- [WORK TO BE COMPLETED]:
The lines to be copied are those below that contain "Toggle".

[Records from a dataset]
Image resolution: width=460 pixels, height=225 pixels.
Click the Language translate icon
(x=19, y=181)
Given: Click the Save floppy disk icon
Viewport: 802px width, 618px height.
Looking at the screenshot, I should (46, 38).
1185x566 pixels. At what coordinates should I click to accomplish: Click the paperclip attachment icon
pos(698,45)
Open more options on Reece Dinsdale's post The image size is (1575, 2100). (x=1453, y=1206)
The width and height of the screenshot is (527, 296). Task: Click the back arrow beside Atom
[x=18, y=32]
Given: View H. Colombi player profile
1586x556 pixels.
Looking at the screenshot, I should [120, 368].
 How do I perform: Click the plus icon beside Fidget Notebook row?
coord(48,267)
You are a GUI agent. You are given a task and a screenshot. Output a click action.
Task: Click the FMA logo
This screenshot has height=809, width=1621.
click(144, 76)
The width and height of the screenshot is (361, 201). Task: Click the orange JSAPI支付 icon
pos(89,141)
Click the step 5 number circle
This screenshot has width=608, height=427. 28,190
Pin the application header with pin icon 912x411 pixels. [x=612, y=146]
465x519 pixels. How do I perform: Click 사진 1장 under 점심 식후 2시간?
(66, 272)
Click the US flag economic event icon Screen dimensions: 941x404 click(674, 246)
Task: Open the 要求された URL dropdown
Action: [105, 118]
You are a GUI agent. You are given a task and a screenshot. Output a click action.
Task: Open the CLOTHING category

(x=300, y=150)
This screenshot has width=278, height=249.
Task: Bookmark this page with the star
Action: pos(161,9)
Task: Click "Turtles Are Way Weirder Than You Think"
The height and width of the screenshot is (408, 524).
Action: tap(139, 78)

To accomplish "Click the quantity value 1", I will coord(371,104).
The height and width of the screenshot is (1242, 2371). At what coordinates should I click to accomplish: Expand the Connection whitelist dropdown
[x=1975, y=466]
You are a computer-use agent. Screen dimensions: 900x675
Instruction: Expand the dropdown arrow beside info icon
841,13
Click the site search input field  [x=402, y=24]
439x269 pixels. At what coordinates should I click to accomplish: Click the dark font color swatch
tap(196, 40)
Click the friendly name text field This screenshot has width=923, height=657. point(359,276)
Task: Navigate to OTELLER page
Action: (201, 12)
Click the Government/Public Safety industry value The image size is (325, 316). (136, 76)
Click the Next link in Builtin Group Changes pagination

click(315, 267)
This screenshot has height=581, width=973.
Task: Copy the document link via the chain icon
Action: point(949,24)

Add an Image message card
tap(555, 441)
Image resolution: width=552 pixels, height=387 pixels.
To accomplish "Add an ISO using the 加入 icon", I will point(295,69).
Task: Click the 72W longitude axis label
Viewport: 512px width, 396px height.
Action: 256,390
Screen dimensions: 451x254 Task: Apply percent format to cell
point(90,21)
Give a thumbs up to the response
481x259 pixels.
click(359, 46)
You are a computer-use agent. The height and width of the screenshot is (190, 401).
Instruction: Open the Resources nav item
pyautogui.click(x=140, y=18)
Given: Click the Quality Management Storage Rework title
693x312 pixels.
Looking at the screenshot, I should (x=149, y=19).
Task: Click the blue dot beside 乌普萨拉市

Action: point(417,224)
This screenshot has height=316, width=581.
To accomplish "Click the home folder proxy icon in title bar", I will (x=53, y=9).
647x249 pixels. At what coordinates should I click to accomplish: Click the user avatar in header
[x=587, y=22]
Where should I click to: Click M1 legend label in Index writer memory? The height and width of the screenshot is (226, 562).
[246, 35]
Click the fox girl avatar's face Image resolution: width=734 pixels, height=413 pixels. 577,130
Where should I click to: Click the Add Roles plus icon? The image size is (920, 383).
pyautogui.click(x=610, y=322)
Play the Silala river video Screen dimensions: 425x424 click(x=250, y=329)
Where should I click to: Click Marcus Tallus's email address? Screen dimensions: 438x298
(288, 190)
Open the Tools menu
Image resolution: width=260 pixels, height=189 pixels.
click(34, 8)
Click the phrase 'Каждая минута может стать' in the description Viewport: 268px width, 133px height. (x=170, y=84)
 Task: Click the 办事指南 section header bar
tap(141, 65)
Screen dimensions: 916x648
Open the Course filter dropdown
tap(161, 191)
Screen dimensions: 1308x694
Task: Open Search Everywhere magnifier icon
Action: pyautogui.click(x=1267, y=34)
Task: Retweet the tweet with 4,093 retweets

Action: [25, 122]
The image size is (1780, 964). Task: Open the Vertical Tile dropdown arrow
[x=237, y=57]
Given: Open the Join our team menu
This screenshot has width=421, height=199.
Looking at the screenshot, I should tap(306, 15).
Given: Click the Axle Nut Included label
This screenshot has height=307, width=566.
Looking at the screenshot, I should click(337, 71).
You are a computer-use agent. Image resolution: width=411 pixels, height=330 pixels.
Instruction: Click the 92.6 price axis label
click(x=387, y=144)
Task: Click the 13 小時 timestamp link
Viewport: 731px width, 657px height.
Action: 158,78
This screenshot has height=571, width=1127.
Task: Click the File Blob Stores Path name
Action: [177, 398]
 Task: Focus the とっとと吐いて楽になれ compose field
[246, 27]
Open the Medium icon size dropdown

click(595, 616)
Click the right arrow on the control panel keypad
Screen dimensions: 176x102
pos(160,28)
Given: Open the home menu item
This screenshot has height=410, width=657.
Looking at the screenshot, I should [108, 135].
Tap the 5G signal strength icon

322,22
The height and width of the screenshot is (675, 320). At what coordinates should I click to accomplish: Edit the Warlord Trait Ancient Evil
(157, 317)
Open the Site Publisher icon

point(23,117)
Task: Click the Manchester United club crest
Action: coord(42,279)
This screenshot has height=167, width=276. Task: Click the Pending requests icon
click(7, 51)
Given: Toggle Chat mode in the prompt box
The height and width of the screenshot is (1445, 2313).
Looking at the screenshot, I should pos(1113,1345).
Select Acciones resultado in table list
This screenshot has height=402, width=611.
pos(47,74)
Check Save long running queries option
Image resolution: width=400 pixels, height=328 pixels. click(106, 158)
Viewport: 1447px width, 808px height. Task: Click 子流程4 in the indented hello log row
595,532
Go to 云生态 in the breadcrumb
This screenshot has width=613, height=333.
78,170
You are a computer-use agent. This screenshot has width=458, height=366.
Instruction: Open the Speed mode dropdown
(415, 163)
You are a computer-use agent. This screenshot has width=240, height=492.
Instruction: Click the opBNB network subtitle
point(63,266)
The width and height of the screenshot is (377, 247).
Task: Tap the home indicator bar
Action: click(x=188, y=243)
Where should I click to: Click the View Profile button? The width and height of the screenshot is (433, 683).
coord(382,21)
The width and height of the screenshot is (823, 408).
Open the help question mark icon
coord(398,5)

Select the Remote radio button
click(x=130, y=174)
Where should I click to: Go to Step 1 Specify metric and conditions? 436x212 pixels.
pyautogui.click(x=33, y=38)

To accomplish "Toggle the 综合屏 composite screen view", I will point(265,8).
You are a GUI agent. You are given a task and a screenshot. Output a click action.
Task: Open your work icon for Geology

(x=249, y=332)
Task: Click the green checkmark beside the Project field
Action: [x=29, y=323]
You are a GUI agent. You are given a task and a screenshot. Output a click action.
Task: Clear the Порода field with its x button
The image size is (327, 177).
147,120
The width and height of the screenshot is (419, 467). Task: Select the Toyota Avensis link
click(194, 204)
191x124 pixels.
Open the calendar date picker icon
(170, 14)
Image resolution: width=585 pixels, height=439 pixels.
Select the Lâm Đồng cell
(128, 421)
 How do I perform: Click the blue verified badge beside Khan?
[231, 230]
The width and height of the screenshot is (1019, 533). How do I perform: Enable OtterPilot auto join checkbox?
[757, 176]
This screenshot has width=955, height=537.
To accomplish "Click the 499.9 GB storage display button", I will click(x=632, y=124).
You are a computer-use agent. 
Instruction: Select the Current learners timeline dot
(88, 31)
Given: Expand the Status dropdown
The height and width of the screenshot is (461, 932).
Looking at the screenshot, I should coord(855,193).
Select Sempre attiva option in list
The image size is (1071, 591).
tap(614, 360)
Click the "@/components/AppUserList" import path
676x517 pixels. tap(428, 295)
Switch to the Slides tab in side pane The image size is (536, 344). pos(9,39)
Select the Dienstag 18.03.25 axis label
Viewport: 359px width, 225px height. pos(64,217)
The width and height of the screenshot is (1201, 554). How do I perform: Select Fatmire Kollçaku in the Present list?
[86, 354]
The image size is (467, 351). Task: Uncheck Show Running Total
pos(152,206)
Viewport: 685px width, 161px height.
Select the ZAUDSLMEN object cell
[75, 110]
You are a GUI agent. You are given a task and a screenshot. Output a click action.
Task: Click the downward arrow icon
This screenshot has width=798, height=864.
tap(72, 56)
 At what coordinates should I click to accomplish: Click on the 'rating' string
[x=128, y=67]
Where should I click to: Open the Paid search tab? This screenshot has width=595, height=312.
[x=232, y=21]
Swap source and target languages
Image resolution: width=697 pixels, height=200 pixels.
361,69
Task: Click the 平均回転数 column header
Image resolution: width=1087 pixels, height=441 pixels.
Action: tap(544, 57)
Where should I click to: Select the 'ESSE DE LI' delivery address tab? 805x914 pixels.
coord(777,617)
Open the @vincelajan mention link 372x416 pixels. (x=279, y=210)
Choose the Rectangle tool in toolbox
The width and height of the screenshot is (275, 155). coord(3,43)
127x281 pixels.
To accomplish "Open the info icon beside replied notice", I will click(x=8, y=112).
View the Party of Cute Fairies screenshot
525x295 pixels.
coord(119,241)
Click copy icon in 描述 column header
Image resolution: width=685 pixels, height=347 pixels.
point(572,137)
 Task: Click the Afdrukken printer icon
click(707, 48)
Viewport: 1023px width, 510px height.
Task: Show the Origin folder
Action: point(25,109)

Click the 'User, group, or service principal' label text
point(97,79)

- [SOLUTION TO THE EXERCISE]:
Given: Toggle Chat mode in the prompt box
To accomplish "Toggle the 综合屏 composite screen view", I will point(265,8).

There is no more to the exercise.